*Stored data:*
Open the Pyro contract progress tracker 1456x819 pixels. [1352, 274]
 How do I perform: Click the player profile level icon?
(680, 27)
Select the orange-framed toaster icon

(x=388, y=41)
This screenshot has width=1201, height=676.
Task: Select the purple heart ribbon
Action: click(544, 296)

*Task to carry out:*
Recast everything from the line containing "How do I perform: Click" down to the end of the records, both ends included, as a Markdown table with the columns Row and Line. Put each line in its own row with a running number, and leave out blank lines.

*Response to the exercise:*
| Row | Line |
|---|---|
| 1 |  How do I perform: Click the player profile level icon? |
| 2 | (680, 27) |
| 3 | Select the orange-framed toaster icon |
| 4 | (x=388, y=41) |
| 5 | This screenshot has width=1201, height=676. |
| 6 | Task: Select the purple heart ribbon |
| 7 | Action: click(544, 296) |